Data records:
*****

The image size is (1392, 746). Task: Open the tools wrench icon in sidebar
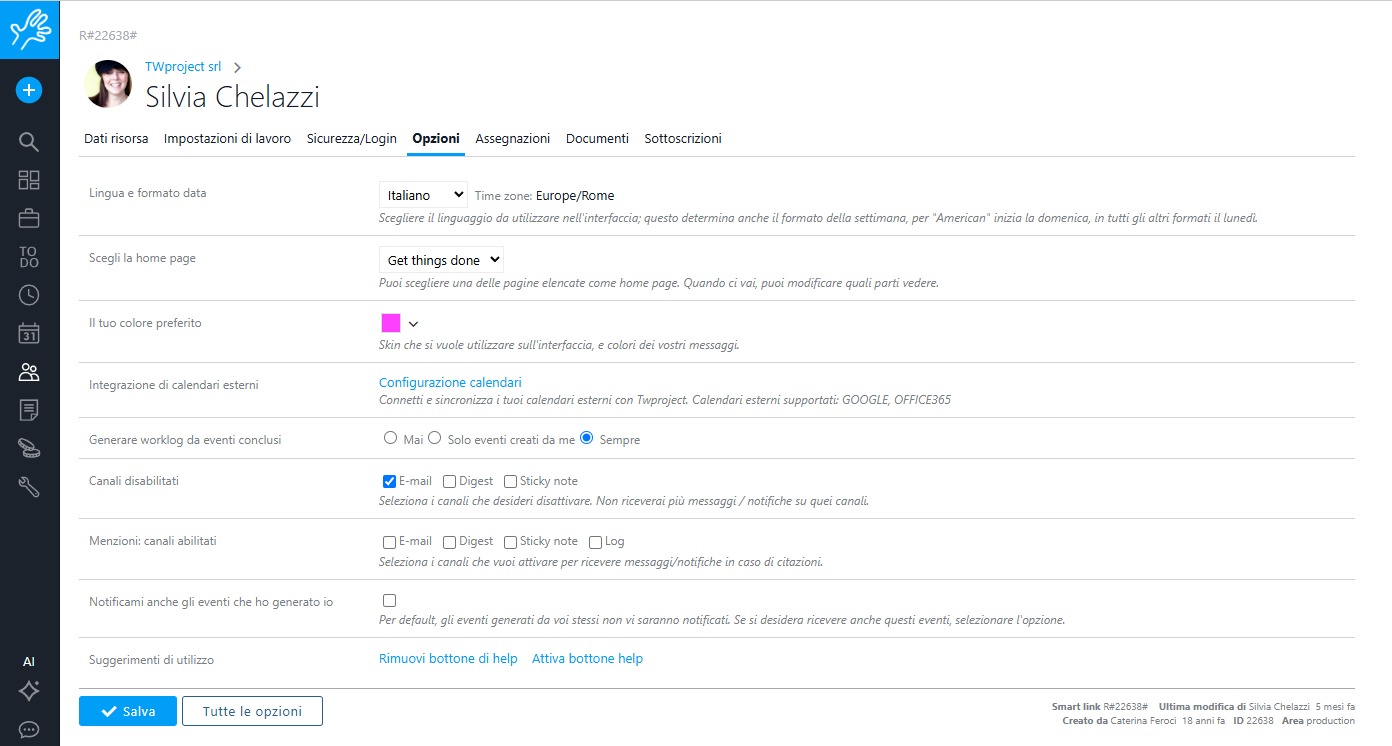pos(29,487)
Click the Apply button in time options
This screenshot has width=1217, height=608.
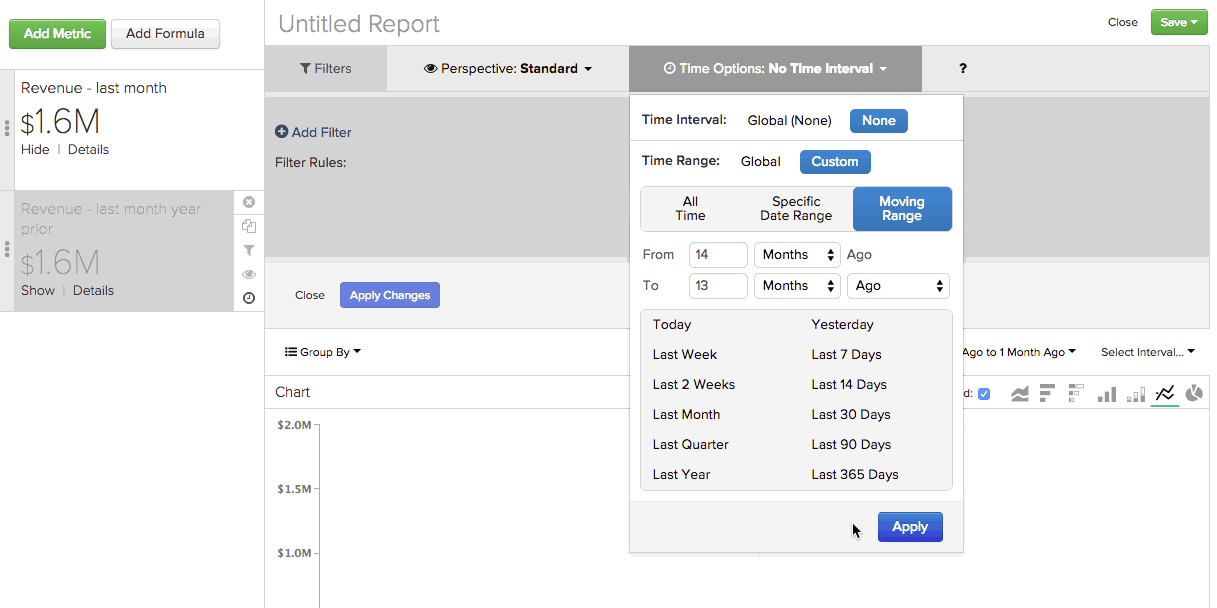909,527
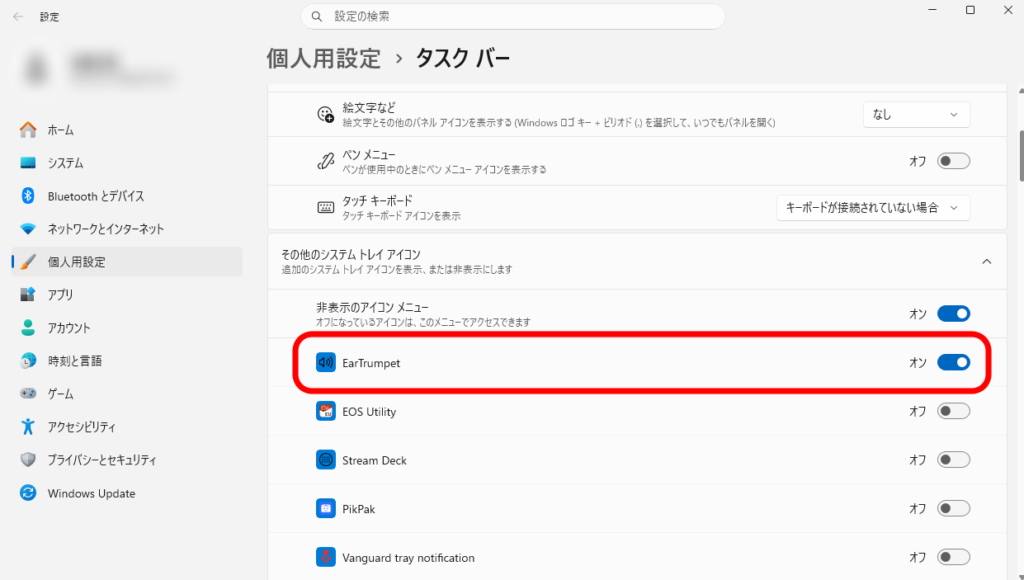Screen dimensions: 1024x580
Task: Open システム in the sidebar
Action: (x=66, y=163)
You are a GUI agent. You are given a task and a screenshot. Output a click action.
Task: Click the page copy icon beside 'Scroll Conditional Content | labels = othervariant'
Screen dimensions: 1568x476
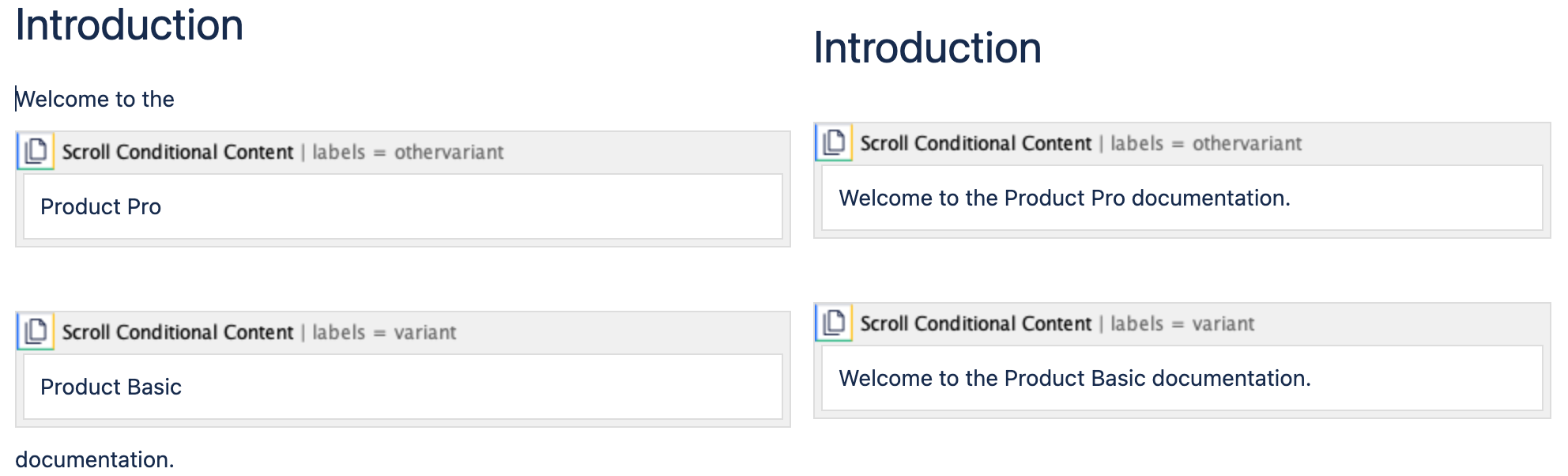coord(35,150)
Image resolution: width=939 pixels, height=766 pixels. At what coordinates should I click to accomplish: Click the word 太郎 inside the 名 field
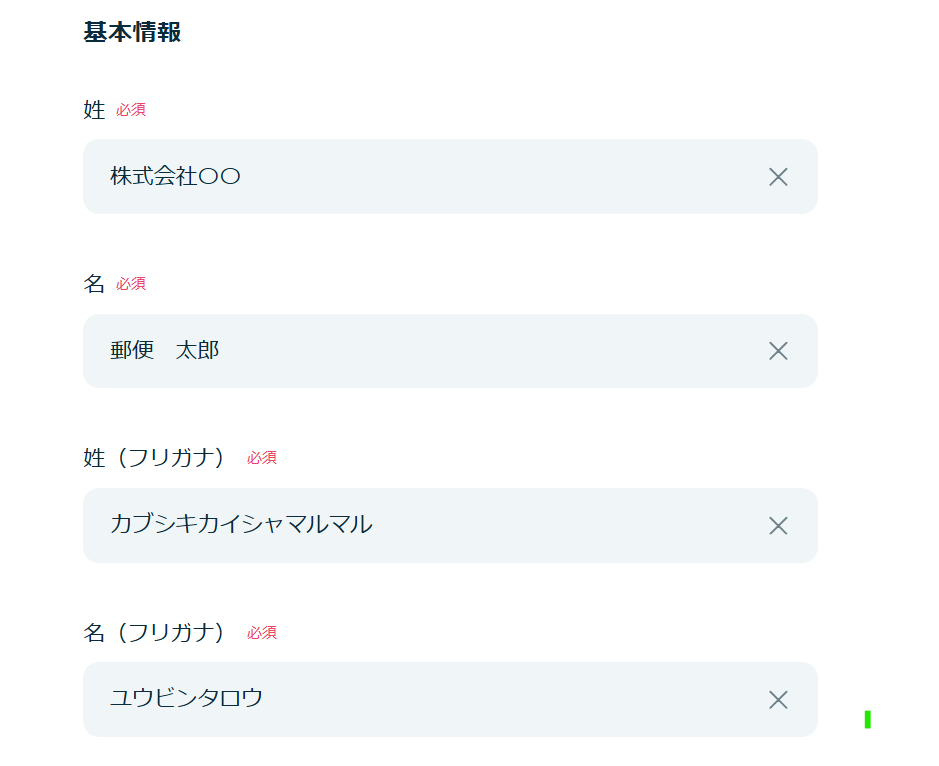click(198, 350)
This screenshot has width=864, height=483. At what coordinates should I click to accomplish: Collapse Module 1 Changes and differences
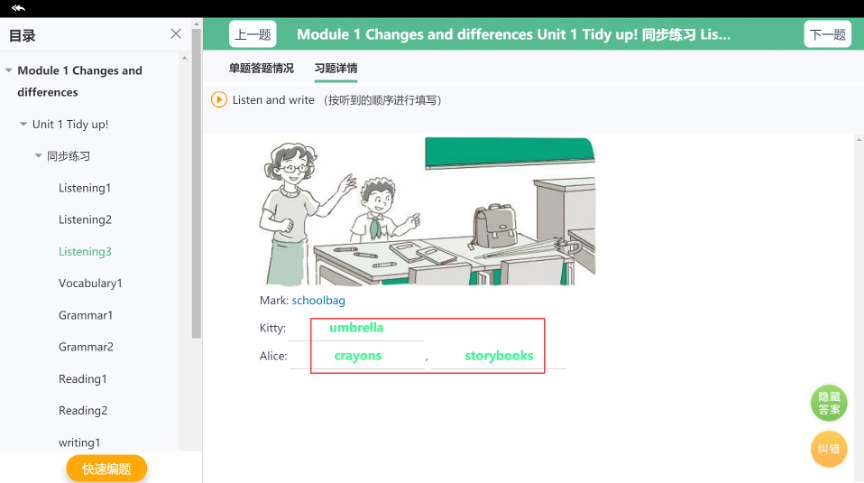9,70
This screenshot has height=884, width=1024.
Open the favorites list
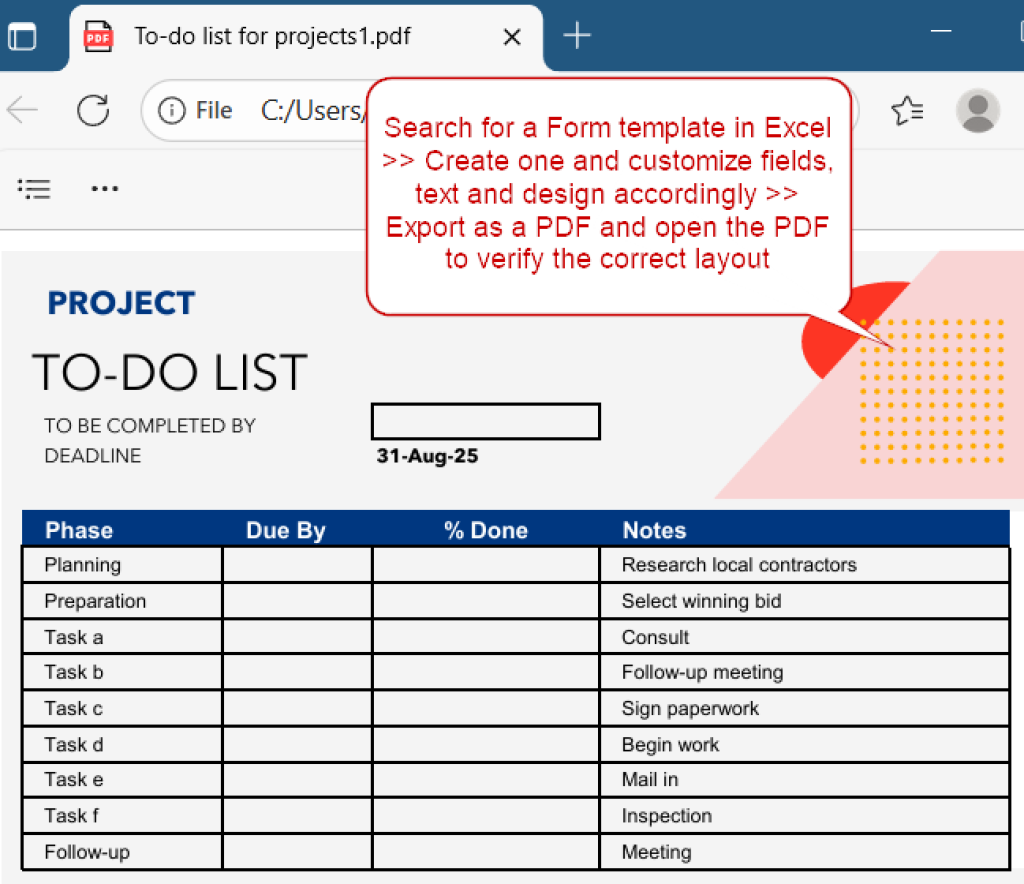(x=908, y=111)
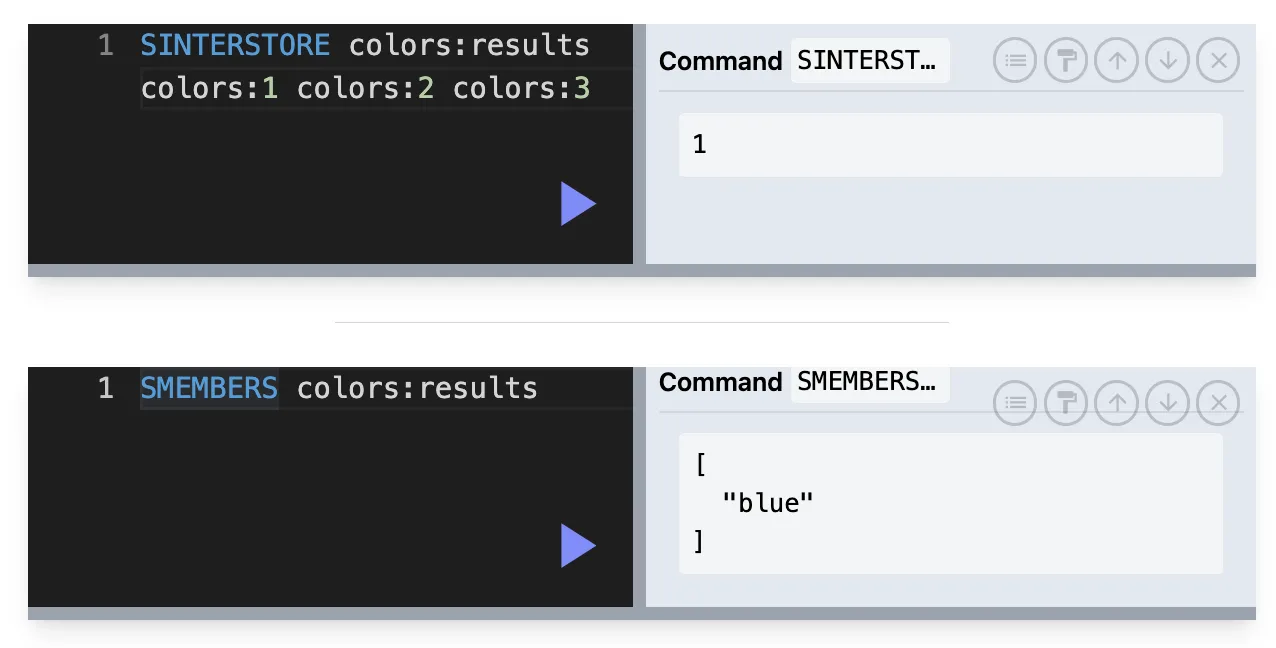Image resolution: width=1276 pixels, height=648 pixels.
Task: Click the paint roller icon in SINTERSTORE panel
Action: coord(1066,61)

*****

All that is needed is an exact copy of the lines from the line with "This screenshot has width=864, height=483." through the end of the listing, both ends included, with no pictures.

This screenshot has width=864, height=483. At what coordinates should I click to accomplish: Collapse Module 1 Changes and differences
9,70
This screenshot has height=884, width=1024.
Open the favorites list
(x=908, y=111)
Image resolution: width=1276 pixels, height=648 pixels.
Task: Click the paint roller icon in SINTERSTORE panel
Action: coord(1066,61)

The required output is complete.